USGS/UH Hilo Technical Report HCSU-103

In an irrefutable conflict of interest, the proposing agency for the avian malaria mosquito release project, the DLNR, had their own Board of Land and Natural Resources vote to approve the Wolbachia IIT plan for Maui knowing that the DLNR would benefit through funding and future production in their Hawai‘i mosquito lab.

All of this is being implemented without the consent of the people of these islands. Even more disturbing is the gaslighting by Birds, Not Mosquitoes (BNM) over the intent to release genetically modified mosquitoes. This became a red herring talking point early on, with BNM continually dismissing public concerns on the topic and suggesting that anyone questioning the release of GMO mosquitoes just didn’t understand the science. After all, the Wolbachia-infected mosquitoes planned for release to combat avian malaria aren’t considered genetically modified by the EPA, despite the fact that they’re a genetic control technology. What BNM agencies have left out of the discussion, as well, is that their bigger picture plan is to secure funding for gene drives, synthetic biology control tools, and CRISPR-Cas9 gene editing technology. Native bird conservation via lab-altered mosquitoes is a trojan horse proposal meant to open the door to a biotech industry takeover of our natural environment and resources.

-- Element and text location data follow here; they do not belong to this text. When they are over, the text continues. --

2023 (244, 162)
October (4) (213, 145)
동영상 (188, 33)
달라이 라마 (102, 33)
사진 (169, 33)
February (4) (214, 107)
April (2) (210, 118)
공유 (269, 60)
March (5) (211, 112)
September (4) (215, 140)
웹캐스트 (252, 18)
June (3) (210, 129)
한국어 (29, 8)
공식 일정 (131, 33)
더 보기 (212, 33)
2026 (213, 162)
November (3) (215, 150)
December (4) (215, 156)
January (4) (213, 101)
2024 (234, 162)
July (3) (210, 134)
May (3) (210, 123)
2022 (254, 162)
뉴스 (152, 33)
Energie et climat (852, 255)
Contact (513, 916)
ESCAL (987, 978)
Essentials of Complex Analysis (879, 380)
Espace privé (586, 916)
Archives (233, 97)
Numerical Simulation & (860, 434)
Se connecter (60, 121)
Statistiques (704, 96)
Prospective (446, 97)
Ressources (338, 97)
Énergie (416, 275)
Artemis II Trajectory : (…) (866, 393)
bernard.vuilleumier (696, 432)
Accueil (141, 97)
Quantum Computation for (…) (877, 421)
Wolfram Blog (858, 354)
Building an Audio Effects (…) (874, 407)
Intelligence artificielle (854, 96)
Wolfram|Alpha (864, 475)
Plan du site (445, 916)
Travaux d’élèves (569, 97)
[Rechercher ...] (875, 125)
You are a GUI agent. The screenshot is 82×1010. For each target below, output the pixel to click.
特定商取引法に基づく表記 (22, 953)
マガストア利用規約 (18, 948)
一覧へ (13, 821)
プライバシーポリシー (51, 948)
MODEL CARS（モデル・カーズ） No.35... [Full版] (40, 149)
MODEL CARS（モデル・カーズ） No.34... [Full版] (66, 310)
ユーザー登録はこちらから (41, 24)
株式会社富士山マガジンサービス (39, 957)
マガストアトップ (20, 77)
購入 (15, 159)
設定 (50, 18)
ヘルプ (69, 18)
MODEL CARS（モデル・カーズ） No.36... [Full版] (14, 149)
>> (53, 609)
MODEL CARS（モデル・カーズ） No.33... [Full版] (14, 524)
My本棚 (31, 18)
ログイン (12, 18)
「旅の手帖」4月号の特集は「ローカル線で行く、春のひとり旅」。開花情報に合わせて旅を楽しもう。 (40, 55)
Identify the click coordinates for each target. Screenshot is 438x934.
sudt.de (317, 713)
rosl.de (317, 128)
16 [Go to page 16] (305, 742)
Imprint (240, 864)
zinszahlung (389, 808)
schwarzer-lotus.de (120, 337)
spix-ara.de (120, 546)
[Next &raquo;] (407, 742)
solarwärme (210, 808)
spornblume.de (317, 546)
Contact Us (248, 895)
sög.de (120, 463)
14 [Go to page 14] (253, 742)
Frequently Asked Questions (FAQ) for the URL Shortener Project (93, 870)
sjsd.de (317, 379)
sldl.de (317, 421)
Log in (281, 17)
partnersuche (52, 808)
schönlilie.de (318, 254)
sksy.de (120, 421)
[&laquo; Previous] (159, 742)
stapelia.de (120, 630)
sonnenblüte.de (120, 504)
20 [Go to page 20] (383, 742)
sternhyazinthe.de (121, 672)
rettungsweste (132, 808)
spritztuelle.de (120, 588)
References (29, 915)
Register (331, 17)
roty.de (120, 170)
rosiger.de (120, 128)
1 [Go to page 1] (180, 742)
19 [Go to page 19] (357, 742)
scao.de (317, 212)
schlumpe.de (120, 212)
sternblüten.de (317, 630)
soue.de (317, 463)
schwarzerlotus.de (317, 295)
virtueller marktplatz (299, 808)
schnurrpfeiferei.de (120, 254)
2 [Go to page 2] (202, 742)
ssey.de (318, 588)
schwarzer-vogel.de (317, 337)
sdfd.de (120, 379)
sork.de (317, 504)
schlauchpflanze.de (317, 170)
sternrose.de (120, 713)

The DLNR is anticipating production in their insectary of mosquitoes genetically modified using CRISPR technology for release on the islands. Development of the GMO CRISPR tech, called “precision-guided Sterile Insect Technique” (pgSIT), is advancing through the mainland University of California San Diego. Based on the “emergency” exemptions and fast-tracking of the Wolbachia biopesticide mosquitoes, we anticipate formidable challenges ahead to stop this next phase of bioengineered pollution of our ecosystems.